È davvero un bel volpino, il premier. Grazie a qualche intercettazione, il non indagato Lupi si dimette, un sontuoso posto di ministro delle Infrastrutture si libera a disposizione del premier, il secondo partito della maggioranza viene azzoppato, a breve si rinnoveranno le presidenze delle commissioni parlamentari e il Nazareno è già al lavoro, il Pd renziano diventa sempre più centrale con sommo gaudio anche dei non renziani del Nazareno, Alfano è mogio, Salvini festeggia. Renzi, dunque, non può che esultare (ai giornalisti dirà che è ovviamente addolorato per le dimissioni di Lupi).

Ma – come attesta il libro di Claudio Cerasa, neo direttore del Foglio – Renzi non doveva liberare le catene della sinistra?
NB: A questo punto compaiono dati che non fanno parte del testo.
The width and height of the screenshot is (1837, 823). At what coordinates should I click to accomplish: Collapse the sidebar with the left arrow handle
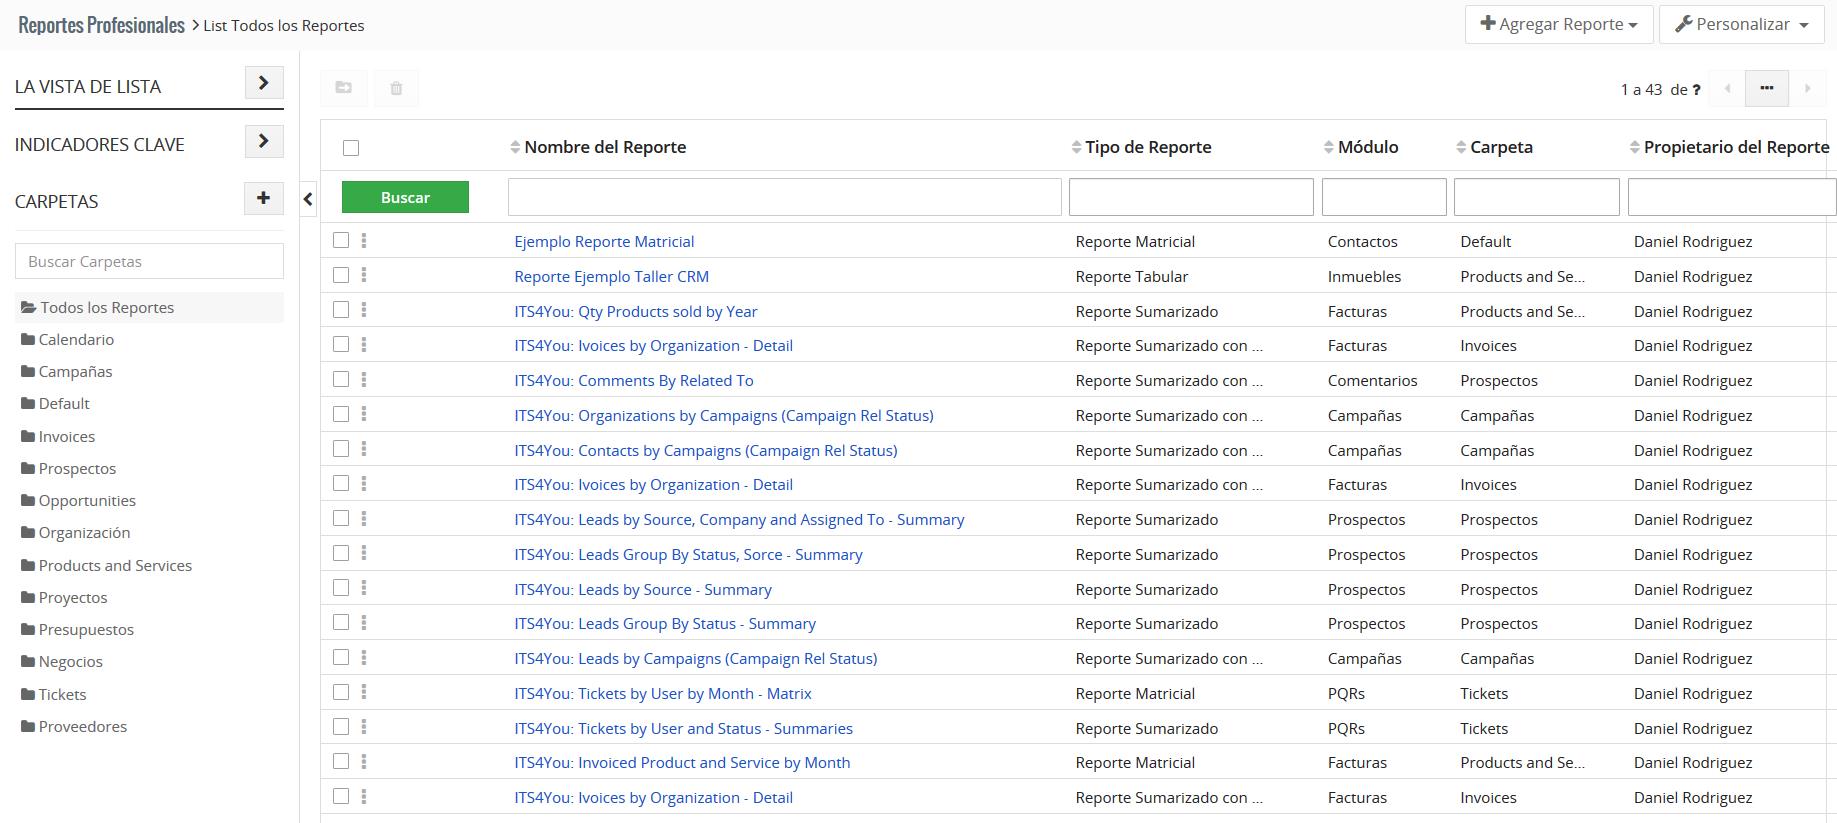click(x=308, y=200)
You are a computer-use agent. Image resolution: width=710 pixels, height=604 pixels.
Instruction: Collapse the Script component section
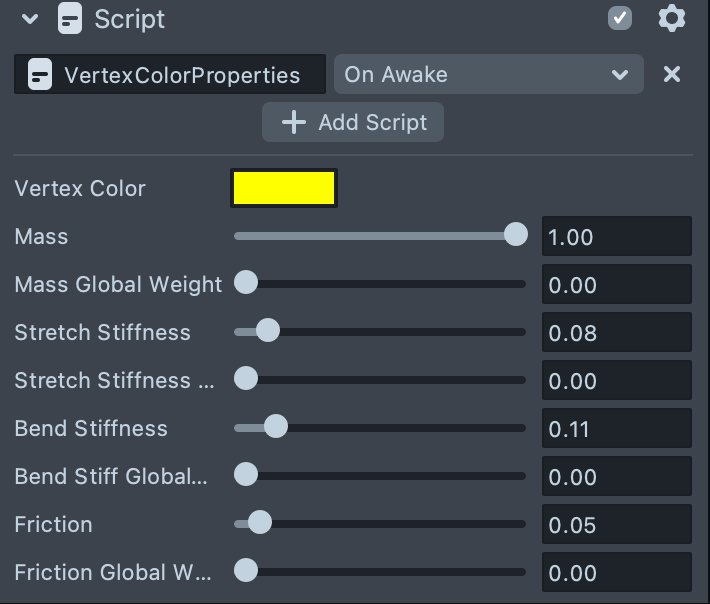click(x=30, y=19)
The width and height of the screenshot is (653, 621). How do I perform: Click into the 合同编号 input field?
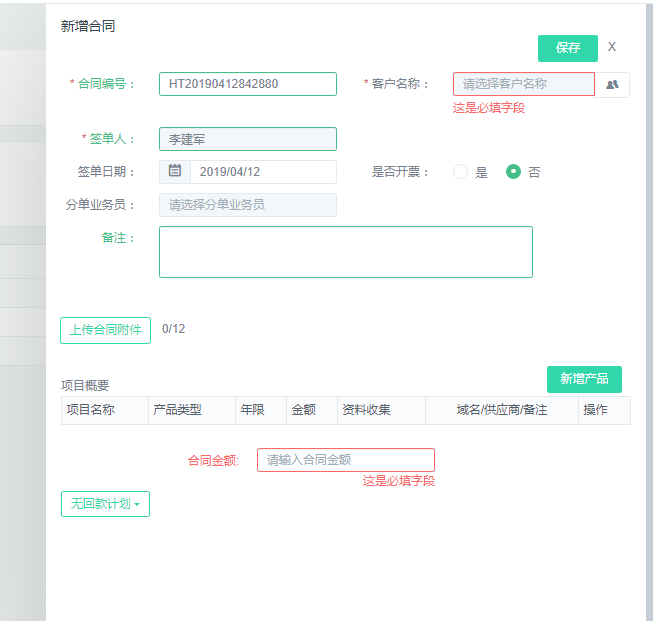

Non doveva restituire centralità alla politica rispetto alla magistratura e al vento giustizialista? In verità i tentativi renziani sono stati compiuti. Bisogna riconoscerlo. Tre sottosegretari del Pd seppure indagati restano da mesi sottosegretari. Il condannato in primo grado per abuso di ufficio, Vincenzo De Luca, ha spopolato alle primarie del Pd in Campania in vista delle Regionali e aspira a succedere a Stefano Caldoro. E, come ricorda Cerasa, che di certo non è un anti renziano, pare che non ponga alcun problema che da ex sindaco Renzi alloggiasse gratis in una casa dell’amico Marco Carrai, con molte cariche tra cui quella di presidente degli Aeroporti di Firenze, società partecipata dal comune di Firenze.

Garantisti in casa propria e giustizialisti in casa altrui?